Editor’s Note: The following post is part of a series of Peer Reviewer Resources written by some of Academic Medicine‘s top peer reviewers. Check back each Thursday for the next post in the series. Read more about our Peer Reviewer Resources.
By: Thomas S. Huddle MD, PhD, professor of medicine, Division of General Internal Medicine, UAB School of Medicine
Oh no! Another review! The invitation always seems to come just when 7 or 8 things due in the next 3 weeks have already pushed me under water. But I (usually) say yes—because reviewing is fun. What makes for a good review? The most important factor is a deep interest in the topic. One happens into reviewing for all sorts of reasons; as a fellow or junior faculty member it likely happens through referral by a harried senior colleague who perhaps offers to oversee the process in exchange for not having to do the grunt work of producing the review. And, at that point, the incentives to agree probably have little to do with interest in the manuscript’s topic. But, if reviewing is to be more than work, it has to become more than a way to please one’s boss, get academic credit, or curry favor with a journal’s editors.
As members of the academic community, we have intellectual interests that we’re (at least somewhat) passionate about. If that is not the case, we’re in the wrong place. The key to doing good reviews is getting reviewing assignments that match those interests. Being lucky, over time I’ve fallen into relationships with journal editors who know the kinds of things that will elicit hard thought from me. Of course, interest in a topic is no guarantee of a successful review. But its absence stacks the deck against that result, as it makes it far less likely that I will go the extra mile when necessary—spending more time than bargained for, looking at other literature that bears on the topic, or simply thinking about the problems posed longer and harder than I might otherwise wish to.
Many journals are quite directive about the elements they want in a review and ask for rankings on likert scales for a manuscript’s various qualities. While a systematic approach to components of a manuscript can be important for scientific studies, it seems to me that, in the final analysis, there can be no fail safe algorithm for judging the quality of academic work. I have found a few general strategies to be helpful; I try to at least take a look at the manuscript early in the review cycle even if I know that sustained attention won’t be possible until the week the review is due. A surprising amount can be accomplished through the mere fact of having the manuscript on one’s mind for a few days. Strong points or problems not immediately evident will often simply appear, often at odd moments when I am diverted from some other task. Another important part of reviewing for me is to take the time and effort to carefully recreate the manuscript’s argument for myself. Making sure I know what the author is and isn’t saying is an essential part of assessing his or her work—and getting the argument right is especially important when it’s an argument I (initially at least) find implausible. A third point of which I often have to remind myself is the importance of thinking through how a case might be made for an author’s thesis when that thesis is insufficiently defended. This is especially important when the manuscript evokes an immediately skeptical reaction. If even after careful consideration I am going to render a verdict more negative than positive, I find it important to be able to point toward a potential alternative version that would work, if at all possible.

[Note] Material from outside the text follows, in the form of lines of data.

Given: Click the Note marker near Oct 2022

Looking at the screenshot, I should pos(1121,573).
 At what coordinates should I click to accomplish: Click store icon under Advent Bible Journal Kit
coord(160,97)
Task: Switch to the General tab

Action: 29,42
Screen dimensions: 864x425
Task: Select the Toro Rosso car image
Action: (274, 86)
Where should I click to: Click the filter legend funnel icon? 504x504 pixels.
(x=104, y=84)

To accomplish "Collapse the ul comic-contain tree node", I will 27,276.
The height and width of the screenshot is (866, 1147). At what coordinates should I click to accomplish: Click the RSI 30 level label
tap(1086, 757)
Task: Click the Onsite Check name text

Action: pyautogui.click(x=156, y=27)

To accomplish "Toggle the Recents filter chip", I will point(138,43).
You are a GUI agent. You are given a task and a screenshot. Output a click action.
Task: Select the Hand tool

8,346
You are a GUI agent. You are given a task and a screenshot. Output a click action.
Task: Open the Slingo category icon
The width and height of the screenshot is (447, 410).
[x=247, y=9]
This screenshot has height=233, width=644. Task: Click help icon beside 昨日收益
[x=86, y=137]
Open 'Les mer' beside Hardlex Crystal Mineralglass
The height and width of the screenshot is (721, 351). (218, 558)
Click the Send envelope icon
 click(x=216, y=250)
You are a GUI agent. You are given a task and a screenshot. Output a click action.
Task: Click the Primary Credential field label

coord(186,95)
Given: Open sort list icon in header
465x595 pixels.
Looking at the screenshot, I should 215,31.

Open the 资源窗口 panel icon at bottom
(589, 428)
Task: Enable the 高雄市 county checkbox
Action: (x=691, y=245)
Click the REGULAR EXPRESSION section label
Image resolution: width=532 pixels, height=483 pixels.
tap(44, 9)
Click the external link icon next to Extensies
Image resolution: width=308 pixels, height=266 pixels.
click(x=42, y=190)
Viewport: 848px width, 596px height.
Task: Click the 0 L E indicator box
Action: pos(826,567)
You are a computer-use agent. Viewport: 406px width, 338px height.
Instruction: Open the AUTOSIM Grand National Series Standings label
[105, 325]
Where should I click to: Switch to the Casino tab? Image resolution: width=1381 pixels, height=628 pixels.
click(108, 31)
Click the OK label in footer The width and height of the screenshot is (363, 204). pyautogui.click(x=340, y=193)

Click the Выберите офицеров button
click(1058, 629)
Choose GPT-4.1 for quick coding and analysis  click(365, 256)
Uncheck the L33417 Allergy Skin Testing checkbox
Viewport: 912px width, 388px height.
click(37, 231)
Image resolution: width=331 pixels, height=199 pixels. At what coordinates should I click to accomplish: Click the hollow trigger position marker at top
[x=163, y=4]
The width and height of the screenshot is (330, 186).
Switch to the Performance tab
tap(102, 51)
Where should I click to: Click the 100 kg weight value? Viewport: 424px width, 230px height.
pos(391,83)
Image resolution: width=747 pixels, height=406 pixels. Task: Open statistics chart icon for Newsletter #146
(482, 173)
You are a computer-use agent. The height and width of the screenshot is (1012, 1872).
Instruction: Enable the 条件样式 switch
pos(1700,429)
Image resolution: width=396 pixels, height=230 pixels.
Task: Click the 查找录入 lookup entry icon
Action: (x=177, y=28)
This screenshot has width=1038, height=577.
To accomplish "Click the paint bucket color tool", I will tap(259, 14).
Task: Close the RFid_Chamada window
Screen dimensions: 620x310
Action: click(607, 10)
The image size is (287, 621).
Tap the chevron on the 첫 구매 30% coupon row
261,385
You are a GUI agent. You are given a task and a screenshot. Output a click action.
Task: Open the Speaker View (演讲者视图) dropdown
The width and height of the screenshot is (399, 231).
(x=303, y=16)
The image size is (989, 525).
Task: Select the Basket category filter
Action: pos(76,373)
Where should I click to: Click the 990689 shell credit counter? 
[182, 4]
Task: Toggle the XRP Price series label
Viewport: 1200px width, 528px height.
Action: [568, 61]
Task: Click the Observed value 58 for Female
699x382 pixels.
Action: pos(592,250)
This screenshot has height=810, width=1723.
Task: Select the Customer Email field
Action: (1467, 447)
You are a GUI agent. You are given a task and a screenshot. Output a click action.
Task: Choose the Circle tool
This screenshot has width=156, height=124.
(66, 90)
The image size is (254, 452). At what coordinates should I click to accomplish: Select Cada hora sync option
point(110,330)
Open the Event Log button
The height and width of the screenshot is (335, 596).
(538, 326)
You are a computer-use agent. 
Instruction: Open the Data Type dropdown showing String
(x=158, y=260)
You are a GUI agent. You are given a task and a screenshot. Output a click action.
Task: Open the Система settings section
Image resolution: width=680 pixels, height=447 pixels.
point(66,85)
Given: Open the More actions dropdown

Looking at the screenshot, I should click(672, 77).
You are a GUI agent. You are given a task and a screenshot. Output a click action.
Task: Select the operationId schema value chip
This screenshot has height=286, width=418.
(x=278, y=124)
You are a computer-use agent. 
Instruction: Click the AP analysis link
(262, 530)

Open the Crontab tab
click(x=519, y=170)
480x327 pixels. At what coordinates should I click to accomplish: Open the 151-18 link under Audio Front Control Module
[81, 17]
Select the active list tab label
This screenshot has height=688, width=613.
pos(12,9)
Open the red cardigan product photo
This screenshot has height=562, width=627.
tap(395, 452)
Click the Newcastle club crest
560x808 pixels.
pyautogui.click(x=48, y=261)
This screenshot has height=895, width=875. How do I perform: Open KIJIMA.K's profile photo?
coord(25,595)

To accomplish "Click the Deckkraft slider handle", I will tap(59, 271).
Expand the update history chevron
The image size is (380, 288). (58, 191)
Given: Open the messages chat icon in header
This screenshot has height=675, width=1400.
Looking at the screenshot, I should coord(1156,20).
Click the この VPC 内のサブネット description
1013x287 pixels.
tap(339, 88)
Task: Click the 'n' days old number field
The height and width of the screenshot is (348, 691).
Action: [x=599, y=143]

My approach to reviewing has naturally been influenced by the reviews I’ve received. And the most helpful reviews are always those, whether positive or negative, in which it is clear that the reviewer really engaged with what I was trying to do—just as the most frustrating reviews to receive are those airily dismissing my carefully wrought conclusions for reasons I had specifically dealt with in my manuscript. The hardest part of reviewing is perhaps making the effort of really engaging with a manuscript that I find to be, at the outset at least, profoundly misguided or mistaken. That can also be the most rewarding kind of review, to do or to receive.